== DATA EXTRACTS

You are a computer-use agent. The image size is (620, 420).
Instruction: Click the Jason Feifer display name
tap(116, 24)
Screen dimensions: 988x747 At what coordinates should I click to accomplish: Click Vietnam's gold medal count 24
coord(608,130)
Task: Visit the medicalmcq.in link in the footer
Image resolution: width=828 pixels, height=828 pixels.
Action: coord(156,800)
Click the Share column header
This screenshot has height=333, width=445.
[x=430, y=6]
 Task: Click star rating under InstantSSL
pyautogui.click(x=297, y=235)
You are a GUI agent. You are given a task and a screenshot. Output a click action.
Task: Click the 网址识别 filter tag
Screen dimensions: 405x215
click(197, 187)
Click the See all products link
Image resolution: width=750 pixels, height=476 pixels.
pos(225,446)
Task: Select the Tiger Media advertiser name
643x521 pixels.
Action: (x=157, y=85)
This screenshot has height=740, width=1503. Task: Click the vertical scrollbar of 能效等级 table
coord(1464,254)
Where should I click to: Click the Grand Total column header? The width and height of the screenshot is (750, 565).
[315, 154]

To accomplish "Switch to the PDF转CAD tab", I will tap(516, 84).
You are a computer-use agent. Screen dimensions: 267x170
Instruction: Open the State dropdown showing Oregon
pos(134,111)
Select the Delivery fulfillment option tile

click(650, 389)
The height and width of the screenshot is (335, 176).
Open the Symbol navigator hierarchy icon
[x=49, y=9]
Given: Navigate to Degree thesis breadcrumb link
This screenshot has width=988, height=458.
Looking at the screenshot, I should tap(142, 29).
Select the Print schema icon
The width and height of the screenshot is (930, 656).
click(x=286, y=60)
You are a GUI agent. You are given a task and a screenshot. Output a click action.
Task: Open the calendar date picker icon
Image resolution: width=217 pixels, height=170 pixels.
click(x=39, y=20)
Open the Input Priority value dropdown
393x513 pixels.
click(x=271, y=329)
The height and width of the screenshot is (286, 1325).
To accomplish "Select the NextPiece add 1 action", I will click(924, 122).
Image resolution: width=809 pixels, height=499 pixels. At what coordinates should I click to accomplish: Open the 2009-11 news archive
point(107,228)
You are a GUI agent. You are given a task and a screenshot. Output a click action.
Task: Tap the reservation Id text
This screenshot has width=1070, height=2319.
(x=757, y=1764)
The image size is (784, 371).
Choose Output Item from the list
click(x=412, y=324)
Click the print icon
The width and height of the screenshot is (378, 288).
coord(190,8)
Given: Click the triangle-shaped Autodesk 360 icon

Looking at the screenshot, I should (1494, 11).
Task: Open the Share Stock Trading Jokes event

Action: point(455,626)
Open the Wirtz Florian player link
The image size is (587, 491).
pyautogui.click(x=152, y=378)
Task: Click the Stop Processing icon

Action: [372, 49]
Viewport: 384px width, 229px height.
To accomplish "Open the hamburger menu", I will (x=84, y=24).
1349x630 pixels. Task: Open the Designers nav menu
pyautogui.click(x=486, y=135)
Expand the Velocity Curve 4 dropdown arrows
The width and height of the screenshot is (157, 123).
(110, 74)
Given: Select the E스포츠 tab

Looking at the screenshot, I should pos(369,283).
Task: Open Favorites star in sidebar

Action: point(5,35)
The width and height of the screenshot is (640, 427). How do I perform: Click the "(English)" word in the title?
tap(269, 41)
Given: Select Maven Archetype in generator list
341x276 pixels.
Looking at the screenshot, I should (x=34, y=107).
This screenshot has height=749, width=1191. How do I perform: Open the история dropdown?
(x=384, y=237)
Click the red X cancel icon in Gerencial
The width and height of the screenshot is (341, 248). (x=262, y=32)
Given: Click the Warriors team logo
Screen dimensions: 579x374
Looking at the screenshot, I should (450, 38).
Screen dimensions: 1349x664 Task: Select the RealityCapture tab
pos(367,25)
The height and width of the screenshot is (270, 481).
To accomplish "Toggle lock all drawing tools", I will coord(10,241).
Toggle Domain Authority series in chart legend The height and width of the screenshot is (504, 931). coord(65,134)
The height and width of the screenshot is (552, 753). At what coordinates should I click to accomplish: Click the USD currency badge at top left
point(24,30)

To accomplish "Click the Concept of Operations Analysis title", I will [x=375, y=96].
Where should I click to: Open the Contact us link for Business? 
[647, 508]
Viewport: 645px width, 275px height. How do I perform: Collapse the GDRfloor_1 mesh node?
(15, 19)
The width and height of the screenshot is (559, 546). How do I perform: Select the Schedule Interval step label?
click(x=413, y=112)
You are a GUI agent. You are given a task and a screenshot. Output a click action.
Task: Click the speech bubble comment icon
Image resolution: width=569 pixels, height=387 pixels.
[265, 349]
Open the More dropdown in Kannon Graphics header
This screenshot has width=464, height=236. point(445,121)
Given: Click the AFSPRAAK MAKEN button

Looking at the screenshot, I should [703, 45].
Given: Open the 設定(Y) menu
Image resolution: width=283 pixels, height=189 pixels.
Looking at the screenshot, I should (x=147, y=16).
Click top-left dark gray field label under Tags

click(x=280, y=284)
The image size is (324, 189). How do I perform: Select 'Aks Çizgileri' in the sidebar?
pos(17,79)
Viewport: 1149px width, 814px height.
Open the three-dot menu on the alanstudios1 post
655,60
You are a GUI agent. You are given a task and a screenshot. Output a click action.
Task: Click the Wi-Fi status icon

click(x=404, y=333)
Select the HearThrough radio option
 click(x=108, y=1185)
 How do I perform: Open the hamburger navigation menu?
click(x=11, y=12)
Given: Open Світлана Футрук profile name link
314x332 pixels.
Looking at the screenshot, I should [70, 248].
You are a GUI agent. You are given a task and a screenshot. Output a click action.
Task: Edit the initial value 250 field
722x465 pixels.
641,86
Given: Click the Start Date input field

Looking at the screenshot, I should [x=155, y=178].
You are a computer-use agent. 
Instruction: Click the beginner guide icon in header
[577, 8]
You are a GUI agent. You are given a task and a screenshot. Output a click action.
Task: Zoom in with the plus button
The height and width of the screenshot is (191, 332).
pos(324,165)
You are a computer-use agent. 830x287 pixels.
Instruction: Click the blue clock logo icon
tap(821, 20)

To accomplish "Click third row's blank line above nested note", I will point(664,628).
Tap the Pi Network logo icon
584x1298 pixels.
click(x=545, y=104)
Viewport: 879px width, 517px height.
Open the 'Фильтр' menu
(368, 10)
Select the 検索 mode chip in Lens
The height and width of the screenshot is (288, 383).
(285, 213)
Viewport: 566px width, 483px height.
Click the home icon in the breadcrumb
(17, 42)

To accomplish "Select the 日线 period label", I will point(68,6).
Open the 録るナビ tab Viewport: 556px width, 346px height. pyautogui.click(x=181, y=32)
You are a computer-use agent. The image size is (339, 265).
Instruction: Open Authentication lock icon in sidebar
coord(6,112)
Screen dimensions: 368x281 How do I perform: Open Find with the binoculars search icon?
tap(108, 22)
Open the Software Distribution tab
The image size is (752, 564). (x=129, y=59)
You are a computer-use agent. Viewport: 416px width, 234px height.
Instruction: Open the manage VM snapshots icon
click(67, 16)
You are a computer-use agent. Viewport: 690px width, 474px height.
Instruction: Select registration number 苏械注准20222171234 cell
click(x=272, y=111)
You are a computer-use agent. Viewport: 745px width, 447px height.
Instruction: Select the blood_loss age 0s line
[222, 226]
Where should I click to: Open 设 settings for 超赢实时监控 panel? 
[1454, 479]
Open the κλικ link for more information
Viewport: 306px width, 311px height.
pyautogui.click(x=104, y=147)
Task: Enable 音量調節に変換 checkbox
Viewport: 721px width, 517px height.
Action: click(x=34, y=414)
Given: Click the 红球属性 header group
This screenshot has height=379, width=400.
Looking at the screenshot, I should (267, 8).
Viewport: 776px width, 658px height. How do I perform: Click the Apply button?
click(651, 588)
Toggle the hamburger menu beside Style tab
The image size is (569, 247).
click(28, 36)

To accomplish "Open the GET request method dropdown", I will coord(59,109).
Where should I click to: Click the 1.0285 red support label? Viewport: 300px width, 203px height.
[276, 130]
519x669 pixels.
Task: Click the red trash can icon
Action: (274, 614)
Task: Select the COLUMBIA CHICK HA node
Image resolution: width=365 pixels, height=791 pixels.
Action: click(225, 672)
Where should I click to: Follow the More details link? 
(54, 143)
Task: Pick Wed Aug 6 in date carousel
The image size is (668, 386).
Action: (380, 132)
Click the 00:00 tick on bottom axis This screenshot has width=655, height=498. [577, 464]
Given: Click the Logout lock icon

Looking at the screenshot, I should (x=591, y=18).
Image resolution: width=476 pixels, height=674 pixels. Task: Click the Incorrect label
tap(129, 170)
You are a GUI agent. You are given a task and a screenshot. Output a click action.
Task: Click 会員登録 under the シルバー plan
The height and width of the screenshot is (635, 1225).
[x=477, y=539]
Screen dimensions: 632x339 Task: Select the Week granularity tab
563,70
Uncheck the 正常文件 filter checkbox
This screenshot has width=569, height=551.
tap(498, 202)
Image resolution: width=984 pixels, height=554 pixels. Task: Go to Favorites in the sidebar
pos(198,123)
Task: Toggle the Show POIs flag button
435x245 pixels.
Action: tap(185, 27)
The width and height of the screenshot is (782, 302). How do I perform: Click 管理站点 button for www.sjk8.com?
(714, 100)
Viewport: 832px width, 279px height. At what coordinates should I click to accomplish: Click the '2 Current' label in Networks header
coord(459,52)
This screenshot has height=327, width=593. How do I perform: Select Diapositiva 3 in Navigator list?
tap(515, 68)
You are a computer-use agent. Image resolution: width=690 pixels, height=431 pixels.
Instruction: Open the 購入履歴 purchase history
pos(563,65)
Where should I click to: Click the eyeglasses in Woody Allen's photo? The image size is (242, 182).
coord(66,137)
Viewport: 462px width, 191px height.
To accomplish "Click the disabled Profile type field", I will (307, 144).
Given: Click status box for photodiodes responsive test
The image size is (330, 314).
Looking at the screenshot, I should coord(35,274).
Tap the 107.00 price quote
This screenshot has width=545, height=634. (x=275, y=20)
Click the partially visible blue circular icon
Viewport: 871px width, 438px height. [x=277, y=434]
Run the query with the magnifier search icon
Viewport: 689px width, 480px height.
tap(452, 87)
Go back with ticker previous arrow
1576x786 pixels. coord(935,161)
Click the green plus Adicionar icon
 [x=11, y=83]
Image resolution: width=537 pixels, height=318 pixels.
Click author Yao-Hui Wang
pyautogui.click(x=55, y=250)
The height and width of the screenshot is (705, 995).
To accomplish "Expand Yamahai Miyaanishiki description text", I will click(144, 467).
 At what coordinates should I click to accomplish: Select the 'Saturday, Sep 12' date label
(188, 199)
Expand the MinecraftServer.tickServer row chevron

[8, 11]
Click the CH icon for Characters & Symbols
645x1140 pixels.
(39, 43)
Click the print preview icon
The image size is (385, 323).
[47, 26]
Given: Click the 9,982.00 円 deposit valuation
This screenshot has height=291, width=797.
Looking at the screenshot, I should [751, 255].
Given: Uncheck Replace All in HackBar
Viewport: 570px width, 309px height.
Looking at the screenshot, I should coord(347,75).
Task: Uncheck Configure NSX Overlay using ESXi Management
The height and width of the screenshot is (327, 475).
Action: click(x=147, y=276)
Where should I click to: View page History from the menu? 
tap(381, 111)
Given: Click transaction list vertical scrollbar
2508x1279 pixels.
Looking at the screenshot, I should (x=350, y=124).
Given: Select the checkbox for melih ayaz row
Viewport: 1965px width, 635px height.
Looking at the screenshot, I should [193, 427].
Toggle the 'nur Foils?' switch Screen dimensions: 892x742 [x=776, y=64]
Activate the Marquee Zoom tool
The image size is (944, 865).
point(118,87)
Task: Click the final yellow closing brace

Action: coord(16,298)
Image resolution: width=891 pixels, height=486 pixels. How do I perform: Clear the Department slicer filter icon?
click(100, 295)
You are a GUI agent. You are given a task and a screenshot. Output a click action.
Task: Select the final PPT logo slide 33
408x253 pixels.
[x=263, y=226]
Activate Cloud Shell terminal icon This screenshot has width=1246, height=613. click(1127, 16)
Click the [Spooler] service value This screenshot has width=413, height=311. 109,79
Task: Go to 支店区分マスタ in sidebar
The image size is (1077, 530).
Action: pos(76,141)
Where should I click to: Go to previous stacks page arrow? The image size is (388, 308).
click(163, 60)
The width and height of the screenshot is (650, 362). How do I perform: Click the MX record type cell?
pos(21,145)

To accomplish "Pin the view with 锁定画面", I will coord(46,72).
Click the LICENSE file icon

====

TASK STATEMENT:
Please transcribe only the lines in the records above running from the line that has "This screenshot has width=988, height=458." through the line that has "The image size is (784, 371).", both included, exactly as they appear.

TASK ANSWER:
This screenshot has width=988, height=458.
Looking at the screenshot, I should tap(142, 29).
Select the Print schema icon
The width and height of the screenshot is (930, 656).
click(x=286, y=60)
You are a GUI agent. You are given a task and a screenshot. Output a click action.
Task: Open the calendar date picker icon
Image resolution: width=217 pixels, height=170 pixels.
click(x=39, y=20)
Open the Input Priority value dropdown
393x513 pixels.
click(x=271, y=329)
The height and width of the screenshot is (286, 1325).
To accomplish "Select the NextPiece add 1 action", I will click(924, 122).
Image resolution: width=809 pixels, height=499 pixels. At what coordinates should I click to accomplish: Open the 2009-11 news archive
point(107,228)
You are a GUI agent. You are given a task and a screenshot. Output a click action.
Task: Tap the reservation Id text
This screenshot has width=1070, height=2319.
(x=757, y=1764)
The image size is (784, 371).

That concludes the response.